> Exercise requirements:
- A) Rewrite the paragraph of the RAID text beginning "RAID stands for" in a shorter form that keeps its main facts.
- B) Retype the RAID text from "(i) Hardware RAID" up to and including "system administrator only.".

> Supplied text:
☆ ☆ ☆ ☆ ☆

RAID (Redundant Array of Independent Disks) Levels

What is RAID? And what is it’s use?

RAID stands for “Redundant Array of Independent Disks” or “Redundant Array of Inexpensive Disks“. It is a data storage virtualization technology that combines multiple physical disk drive components into one or more logical units for the purposes of data redundancy, performance improvement, or both.

It provides fault tolerance, load balancing using stripping, mirroring and parity concepts.

How many types of RAIDs available?

There are mainly two types of RAIDs available.
(i) Hardware RAID (Depends on vendors and also more expensive)
(ii) Software RAID (Does not depends on vendors and less expensive when compared to Hardware RAID and also it is maintained by system administrator only.

☆ ☆ ☆ ☆ ☆

> Stored rows:
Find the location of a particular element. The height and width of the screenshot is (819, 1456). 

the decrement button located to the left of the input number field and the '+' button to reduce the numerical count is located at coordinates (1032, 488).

☆ ☆ ☆ ☆ ☆

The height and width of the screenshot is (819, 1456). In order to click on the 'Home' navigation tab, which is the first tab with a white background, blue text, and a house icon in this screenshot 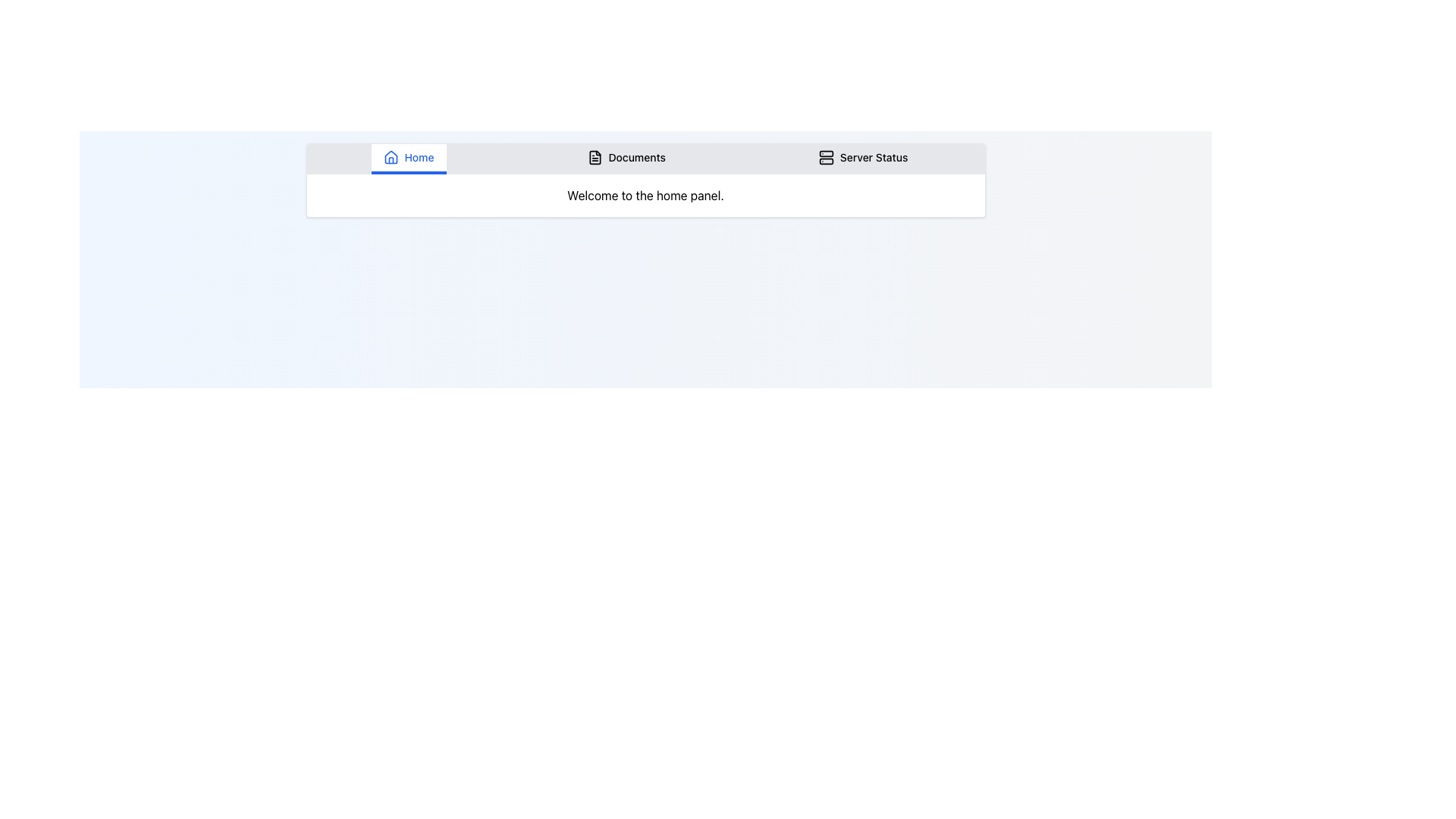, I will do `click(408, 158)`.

☆ ☆ ☆ ☆ ☆

> Solutions for each task:
- A) RAID, short for "Redundant Array of Independent Disks" or "Redundant Array of Inexpensive Disks," is a data storage virtualization technology. It joins several physical disk drives into one or more logical units to provide data redundancy, better performance, or both.

- B)
(i) Hardware RAID (Depends on vendors and also more expensive)
(ii) Software RAID (Does not depends on vendors and less expensive when compared to Hardware RAID and also it is maintained by system administrator only.